The customer uses EXOS for 2-tier network with stacks at the edge, with firewall performing routing, DHCP relay etc. Switches are mainly serving PoE, AAA (Policy + RFC 3580 from EAC), telemetry, RSTP. All kind of typical devices are connected: PCs, APs, phones, servers, cameras, even some physical access control devices.
The customer wishes to have reasonable alarms configured with urgent ones also sent via e-mail.
I've tried to walk through EMS Messages Catalog but unfortunately it doesn't consist of all the possible message strings to decide on putting those as an alarm criteria in XMC, just event types.

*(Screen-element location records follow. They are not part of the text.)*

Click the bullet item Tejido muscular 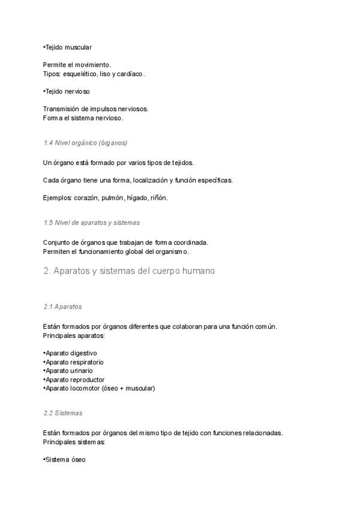67,47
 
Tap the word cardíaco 131,74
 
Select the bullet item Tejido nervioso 67,91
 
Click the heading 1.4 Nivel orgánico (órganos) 85,143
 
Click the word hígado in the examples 138,197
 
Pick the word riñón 160,197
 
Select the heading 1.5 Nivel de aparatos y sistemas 92,222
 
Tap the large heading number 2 46,271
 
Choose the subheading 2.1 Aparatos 62,306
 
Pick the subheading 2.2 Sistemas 63,413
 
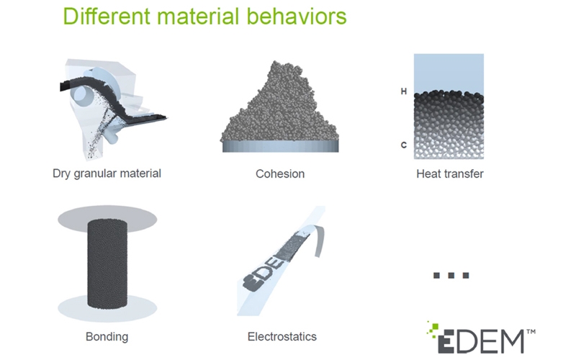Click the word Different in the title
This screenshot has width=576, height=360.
click(107, 16)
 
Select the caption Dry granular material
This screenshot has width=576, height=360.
click(107, 174)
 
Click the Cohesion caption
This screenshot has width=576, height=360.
click(280, 174)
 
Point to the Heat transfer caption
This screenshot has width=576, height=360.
click(449, 174)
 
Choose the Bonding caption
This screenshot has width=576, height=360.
click(107, 336)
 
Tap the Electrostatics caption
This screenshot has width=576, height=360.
click(282, 336)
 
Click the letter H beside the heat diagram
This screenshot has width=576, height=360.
click(404, 91)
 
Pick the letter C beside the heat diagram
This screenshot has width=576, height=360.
click(404, 145)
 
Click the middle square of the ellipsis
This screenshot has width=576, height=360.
click(451, 275)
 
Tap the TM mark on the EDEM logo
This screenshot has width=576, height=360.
click(531, 332)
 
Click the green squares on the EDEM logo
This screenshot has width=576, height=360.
click(433, 328)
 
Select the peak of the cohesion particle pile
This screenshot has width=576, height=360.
click(284, 63)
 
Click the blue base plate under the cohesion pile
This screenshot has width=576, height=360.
click(280, 147)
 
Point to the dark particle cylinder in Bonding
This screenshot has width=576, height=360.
click(107, 264)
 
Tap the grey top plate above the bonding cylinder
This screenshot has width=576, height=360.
click(107, 220)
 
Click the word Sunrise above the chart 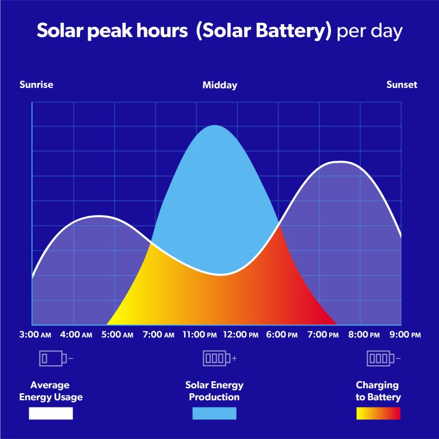point(36,85)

Here's what I thought of and would really appreciate if you helped sort this out:
- All syslogs with Warning, Error or Critical severity raising an alarm.
- All syslogs with Critical severity sending an e-mail additionally.
- NAC-related alarms for AAA status awareness.
- Particular types of syslogs that raise an alarm with e-mail as an action:
- temperature: HAL.Sys.ShutDwnTempRangeExcd, HAL.Sys.TempWarning, HAL.Sys.TempCritical, HAL.Sys.FanTrayFail,
- general HW failures: HAL.Msg.Critical/Error/Warning, POE.Critical/Error/Warning, DM.DsblSlotShutDown, ds.oom (?), ds.pcfg_init_fail (?),
- STP loop detected: STP.DsblPortLoopDtect,
- interface errors: DM.SensorAlarmDtect (regarding transceiver operation; Rx/Tx errors don't have any 'excessive rate' logs, do they?),
- high resource utilization: EPM.cpu? rather stats-based alarms on XMC itself; HAL.Card.HwTblThrshldExcd, HAL.Card.L2L3HwTblThrshldExcd, HAL.Card.AclHwTblThrshldExcd,
- stack topology errors: HAL.Stacking.Critical/Error/Warning, NM.NodeStateFail,
- STP errors/events: STP.DsblPortBrdgDtect, STP.InBPDU.DropRxNonSTPPort, STP.System.InitFail/AllocMemFail/InsNodeFail.
- Particular alarm-raising events without e-mail as an action:
- vlan.msgs.PortLinkFlapActLogEvent - too many from some endsystems at the moment,
- thought of vlan.msgs.FldRateOutActLogEvent with 10kpps as a threshold to inform on BUM traffic excessive rate.
BTW2 For some reason their 18.104.22.168 XMC only has 'Workflow Dashboard' in Tasks section, what is wrong here?